Supplied entries:
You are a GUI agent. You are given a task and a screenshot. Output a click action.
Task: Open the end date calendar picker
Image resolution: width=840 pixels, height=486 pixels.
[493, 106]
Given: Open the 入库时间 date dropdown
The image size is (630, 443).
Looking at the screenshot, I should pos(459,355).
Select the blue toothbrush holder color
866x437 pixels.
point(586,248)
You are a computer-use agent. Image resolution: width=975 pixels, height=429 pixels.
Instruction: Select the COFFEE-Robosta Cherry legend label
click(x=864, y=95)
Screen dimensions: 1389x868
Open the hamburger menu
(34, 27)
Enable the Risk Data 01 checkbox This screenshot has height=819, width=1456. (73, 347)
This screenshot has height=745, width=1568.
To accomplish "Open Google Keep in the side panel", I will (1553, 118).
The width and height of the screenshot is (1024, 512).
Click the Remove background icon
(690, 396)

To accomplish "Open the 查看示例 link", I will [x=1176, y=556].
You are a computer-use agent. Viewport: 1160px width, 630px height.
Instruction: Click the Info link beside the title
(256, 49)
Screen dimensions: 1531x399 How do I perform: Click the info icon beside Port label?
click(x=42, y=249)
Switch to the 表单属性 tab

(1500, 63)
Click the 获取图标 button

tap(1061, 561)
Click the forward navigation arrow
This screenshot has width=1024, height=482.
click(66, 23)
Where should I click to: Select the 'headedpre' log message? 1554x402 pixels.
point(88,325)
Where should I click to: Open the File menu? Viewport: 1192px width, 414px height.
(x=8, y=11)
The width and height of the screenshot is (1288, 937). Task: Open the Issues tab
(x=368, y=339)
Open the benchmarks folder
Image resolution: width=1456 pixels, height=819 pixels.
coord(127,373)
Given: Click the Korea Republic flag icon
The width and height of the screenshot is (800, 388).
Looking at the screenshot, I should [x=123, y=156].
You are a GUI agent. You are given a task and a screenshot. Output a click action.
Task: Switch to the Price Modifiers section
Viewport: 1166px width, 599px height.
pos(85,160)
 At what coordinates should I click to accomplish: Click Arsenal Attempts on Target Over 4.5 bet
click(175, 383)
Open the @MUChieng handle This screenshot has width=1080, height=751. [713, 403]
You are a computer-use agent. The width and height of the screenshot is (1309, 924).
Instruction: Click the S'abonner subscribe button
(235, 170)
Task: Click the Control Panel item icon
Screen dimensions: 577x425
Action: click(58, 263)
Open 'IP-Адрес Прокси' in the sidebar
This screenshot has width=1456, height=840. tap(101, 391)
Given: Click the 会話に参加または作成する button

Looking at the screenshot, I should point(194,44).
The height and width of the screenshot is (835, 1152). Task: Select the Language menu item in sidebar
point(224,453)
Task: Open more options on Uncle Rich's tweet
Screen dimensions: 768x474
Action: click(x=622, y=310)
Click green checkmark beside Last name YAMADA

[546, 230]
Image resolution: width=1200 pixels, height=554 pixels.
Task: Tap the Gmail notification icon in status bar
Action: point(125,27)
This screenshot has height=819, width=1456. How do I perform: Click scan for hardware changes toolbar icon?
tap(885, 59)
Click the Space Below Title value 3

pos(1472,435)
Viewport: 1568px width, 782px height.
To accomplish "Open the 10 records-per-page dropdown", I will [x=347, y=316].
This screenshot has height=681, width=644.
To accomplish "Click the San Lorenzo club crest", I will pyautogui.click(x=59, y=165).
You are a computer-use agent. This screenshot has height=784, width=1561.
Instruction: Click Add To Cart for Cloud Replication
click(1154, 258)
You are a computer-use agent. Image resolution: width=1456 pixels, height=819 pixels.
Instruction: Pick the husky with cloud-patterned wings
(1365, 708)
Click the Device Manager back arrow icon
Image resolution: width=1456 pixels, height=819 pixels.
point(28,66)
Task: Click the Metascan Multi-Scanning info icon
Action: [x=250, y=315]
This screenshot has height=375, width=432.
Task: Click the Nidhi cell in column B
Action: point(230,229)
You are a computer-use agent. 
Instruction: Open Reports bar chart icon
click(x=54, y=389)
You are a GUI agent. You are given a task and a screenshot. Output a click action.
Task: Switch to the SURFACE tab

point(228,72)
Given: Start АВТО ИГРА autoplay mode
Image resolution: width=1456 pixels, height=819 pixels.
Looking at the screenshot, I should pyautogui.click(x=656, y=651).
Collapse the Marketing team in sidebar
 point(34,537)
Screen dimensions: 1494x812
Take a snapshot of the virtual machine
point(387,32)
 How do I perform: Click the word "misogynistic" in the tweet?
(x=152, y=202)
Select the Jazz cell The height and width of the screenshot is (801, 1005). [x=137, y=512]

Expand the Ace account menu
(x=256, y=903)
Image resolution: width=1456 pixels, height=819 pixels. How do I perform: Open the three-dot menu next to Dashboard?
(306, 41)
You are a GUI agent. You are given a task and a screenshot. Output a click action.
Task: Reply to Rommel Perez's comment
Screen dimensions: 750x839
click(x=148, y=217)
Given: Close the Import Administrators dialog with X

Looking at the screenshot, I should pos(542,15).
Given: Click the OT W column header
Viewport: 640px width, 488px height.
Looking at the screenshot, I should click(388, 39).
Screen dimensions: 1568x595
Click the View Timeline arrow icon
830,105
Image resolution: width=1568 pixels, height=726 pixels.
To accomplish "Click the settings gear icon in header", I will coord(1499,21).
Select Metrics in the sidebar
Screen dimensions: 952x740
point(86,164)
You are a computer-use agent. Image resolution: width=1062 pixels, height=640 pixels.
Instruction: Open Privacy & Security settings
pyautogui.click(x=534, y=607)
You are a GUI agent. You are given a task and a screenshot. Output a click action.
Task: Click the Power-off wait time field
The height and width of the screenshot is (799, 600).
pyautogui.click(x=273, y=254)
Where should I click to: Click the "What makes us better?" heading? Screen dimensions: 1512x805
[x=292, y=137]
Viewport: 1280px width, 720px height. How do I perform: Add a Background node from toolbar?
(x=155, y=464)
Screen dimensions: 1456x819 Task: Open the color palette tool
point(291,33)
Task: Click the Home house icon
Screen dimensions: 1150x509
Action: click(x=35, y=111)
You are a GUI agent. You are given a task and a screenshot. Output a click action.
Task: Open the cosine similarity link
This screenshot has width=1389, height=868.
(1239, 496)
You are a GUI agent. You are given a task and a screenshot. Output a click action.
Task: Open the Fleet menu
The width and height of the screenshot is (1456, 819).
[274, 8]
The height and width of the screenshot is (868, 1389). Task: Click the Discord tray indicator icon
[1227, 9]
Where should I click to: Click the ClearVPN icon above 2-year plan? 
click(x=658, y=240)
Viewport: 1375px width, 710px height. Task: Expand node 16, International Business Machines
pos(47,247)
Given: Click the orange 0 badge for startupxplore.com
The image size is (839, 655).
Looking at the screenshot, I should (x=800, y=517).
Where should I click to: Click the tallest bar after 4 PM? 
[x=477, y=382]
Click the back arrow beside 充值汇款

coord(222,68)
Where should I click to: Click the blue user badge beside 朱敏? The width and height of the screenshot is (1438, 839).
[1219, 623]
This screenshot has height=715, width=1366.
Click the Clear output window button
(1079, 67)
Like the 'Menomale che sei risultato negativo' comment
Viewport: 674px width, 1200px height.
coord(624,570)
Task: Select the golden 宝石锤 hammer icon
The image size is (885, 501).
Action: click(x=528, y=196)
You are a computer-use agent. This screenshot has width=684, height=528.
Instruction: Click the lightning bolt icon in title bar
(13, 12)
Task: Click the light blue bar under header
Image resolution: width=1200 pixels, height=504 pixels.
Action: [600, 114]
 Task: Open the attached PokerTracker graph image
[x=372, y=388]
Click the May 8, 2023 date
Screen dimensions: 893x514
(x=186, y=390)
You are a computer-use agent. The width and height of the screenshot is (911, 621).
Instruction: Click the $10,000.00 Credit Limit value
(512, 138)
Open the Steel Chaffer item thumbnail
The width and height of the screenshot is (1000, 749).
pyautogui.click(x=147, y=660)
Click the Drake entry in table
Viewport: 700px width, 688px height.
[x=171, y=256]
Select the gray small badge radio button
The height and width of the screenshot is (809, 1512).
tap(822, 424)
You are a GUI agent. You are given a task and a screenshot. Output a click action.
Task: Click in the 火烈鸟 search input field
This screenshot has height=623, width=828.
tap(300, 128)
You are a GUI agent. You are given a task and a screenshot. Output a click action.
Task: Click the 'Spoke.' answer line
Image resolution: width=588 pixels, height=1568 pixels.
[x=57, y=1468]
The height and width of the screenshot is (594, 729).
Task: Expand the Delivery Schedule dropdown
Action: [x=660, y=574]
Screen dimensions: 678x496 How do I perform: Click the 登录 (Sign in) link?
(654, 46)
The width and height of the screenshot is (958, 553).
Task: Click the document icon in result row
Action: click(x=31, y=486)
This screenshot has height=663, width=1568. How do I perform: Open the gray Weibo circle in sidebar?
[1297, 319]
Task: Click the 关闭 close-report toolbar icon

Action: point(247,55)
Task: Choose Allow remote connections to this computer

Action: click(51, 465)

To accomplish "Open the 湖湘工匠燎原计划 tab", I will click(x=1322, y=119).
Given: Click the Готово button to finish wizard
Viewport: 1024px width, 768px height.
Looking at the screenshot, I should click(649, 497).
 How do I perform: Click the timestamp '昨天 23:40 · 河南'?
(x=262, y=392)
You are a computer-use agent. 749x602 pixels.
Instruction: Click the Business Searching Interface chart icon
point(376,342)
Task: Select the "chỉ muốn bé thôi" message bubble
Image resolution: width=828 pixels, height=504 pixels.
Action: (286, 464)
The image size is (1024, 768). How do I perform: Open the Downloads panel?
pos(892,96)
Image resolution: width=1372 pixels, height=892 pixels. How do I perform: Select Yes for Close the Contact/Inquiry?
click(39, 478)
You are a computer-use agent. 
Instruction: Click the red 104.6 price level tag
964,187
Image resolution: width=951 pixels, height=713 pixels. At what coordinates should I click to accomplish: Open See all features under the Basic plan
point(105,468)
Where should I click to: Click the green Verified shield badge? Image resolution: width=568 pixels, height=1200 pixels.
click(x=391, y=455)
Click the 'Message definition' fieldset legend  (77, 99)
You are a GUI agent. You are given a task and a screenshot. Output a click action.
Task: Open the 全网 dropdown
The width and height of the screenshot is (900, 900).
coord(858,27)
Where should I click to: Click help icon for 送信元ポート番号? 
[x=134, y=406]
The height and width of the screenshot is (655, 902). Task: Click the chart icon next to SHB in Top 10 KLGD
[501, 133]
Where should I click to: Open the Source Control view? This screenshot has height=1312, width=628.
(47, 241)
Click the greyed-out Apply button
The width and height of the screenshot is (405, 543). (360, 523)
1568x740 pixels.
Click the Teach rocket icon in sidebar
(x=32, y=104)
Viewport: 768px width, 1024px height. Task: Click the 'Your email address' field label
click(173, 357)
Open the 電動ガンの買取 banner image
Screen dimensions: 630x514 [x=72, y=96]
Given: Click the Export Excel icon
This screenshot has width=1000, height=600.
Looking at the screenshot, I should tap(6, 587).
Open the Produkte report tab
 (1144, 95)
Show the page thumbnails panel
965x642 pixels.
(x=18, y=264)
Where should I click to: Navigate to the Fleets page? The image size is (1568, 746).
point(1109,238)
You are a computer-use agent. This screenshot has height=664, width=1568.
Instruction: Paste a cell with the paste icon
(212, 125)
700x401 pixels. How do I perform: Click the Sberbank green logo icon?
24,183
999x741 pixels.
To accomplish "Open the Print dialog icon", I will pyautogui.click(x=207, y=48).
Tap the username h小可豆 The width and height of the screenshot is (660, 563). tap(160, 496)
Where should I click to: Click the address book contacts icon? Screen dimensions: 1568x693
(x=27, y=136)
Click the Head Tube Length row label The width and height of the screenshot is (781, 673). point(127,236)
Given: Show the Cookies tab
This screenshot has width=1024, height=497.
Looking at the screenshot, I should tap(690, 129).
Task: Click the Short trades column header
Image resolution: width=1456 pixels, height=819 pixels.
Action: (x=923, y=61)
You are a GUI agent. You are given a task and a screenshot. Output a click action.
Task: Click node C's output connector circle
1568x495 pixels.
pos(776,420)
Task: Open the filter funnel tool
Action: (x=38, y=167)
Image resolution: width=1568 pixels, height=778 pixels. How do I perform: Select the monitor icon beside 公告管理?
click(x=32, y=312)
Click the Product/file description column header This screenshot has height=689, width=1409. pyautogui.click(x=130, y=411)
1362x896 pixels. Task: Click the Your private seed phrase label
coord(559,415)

What you are asked to do: Rewrite the entries starting at the line that contains "Given: Start АВТО ИГРА autoplay mode" and ending at the line that contains "[x=292, y=137]", substituting "Screenshot resolution" for "Image resolution" and leaving everything else unchanged.

Correct answer:
Given: Start АВТО ИГРА autoplay mode
Screenshot resolution: width=1456 pixels, height=819 pixels.
Looking at the screenshot, I should pyautogui.click(x=656, y=651).
Collapse the Marketing team in sidebar
 point(34,537)
Screen dimensions: 1494x812
Take a snapshot of the virtual machine
point(387,32)
 How do I perform: Click the word "misogynistic" in the tweet?
(x=152, y=202)
Select the Jazz cell The height and width of the screenshot is (801, 1005). [x=137, y=512]

Expand the Ace account menu
(x=256, y=903)
Screenshot resolution: width=1456 pixels, height=819 pixels. How do I perform: Open the three-dot menu next to Dashboard?
(306, 41)
You are a GUI agent. You are given a task and a screenshot. Output a click action.
Task: Reply to Rommel Perez's comment
Screen dimensions: 750x839
click(x=148, y=217)
Given: Close the Import Administrators dialog with X

Looking at the screenshot, I should pos(542,15).
Given: Click the OT W column header
Viewport: 640px width, 488px height.
Looking at the screenshot, I should click(388, 39).
Screen dimensions: 1568x595
Click the View Timeline arrow icon
830,105
Screenshot resolution: width=1568 pixels, height=726 pixels.
To accomplish "Click the settings gear icon in header", I will coord(1499,21).
Select Metrics in the sidebar
Screen dimensions: 952x740
point(86,164)
You are a computer-use agent. Screenshot resolution: width=1062 pixels, height=640 pixels.
Instruction: Open Privacy & Security settings
pyautogui.click(x=534, y=607)
You are a GUI agent. You are given a task and a screenshot. Output a click action.
Task: Click the Power-off wait time field
The height and width of the screenshot is (799, 600).
pyautogui.click(x=273, y=254)
Where should I click to: Click the "What makes us better?" heading? Screen dimensions: 1512x805
[x=292, y=137]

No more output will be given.